Aquagenesis: The Origin and Evolution of Life in the Sea [2001] – ★★★★
“That we live on land is, in the grander scheme of things, best regarded as an anomaly, or even an eccentricity – albeit with sound evolutionary justification. The story of life is, if we retain a true sense of proportion, a story of life at sea“(Philip Ball)
After I read Monarchs of the Sea by Danna Staaf last year, I wanted to read a deeper work on this topic and chose Aguagenesis by marine biologist Richard Ellis. The author aims to demonstrate how life originated in water some 3.9 billion years ago, what species evolved first in water and why, what species followed them and how evolution changed courses multiple times with various animals choosing to dwell on land next and then returning to waters.
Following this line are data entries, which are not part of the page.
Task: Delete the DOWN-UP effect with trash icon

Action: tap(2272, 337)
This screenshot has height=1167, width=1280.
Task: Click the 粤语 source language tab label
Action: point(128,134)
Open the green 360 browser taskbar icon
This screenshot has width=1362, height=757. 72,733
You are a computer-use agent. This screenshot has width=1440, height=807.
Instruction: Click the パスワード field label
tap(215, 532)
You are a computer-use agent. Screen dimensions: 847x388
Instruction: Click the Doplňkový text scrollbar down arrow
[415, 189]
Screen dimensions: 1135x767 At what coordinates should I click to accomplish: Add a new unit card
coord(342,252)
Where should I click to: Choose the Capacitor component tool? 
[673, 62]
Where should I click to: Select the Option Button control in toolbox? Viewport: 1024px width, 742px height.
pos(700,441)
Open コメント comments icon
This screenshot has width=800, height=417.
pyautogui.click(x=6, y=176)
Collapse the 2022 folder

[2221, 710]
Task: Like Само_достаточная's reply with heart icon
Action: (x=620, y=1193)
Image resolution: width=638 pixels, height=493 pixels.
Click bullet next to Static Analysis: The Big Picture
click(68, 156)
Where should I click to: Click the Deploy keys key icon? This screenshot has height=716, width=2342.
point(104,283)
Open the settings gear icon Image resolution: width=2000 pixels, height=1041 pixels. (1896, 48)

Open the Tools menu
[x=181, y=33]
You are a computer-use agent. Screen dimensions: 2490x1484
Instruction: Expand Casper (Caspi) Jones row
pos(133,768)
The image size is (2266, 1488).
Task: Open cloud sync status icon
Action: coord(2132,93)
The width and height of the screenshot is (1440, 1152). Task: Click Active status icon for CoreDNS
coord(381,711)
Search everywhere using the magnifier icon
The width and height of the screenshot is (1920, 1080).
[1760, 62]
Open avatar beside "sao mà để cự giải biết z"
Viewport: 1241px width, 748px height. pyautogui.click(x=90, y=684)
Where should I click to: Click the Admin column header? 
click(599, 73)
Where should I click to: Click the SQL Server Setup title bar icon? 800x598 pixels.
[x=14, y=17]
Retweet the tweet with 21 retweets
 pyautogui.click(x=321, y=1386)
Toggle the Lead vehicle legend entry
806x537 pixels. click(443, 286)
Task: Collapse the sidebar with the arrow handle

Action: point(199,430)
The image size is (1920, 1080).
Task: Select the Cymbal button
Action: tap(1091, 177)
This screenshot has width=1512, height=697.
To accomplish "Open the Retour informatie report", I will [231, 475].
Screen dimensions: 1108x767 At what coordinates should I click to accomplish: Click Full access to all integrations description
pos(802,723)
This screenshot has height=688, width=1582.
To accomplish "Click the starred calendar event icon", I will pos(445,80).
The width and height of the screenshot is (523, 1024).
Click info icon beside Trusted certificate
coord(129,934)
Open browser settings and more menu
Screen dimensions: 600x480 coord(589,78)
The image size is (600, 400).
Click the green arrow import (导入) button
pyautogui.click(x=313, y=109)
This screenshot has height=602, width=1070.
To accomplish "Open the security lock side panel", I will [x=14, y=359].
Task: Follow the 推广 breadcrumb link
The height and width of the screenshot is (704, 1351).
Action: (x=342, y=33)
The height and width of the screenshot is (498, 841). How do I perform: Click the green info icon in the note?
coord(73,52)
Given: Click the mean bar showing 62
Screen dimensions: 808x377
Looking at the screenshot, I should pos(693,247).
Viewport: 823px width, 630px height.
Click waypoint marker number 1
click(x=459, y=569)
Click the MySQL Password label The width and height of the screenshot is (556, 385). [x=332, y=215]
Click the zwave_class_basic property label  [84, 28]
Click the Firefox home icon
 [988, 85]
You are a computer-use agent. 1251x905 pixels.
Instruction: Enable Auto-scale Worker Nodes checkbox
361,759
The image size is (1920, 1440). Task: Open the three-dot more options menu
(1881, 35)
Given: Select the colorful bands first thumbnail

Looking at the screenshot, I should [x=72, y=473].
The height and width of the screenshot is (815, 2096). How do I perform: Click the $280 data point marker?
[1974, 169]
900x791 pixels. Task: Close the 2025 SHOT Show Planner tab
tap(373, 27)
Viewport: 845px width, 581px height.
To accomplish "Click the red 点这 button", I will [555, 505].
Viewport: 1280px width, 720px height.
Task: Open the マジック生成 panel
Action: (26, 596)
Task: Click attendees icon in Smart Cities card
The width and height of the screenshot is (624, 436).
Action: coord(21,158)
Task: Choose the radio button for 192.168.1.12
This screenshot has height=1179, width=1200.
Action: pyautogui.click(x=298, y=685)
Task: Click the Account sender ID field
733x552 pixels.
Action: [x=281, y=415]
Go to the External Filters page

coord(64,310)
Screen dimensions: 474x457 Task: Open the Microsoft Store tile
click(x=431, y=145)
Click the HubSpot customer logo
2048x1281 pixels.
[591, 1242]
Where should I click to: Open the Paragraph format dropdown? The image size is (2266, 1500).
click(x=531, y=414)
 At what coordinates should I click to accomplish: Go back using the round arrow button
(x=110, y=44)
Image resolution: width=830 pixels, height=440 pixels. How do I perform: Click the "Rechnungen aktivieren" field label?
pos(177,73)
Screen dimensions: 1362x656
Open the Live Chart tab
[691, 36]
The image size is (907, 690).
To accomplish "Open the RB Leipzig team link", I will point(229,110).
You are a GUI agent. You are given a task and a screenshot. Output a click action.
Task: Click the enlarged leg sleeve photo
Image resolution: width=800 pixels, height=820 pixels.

Richard Ellis starts his book by discussing the origin of water itself and a 2 inch-long shrimp-like creature without eyes capable of subsisting on hydrogen sulphide alone, which is poisonous to most living creatures, before talking about more complex and diverse marine life that roamed the oceans in the final stages of the Cretaceous period, some 65 million years ago. “More than 99% of all the species that have ever lived on Earth are [now] extinct” [Ellis, 2001: 22], says the author, and that makes that extinct life even more fascinating, especially in what it can tell us about the diversity of life and our own, human, origin. This book may be on an academic side and now a bit dated, but it is still a perceptive and engaging account of the mysteries that still surround the evolution of life in the sea.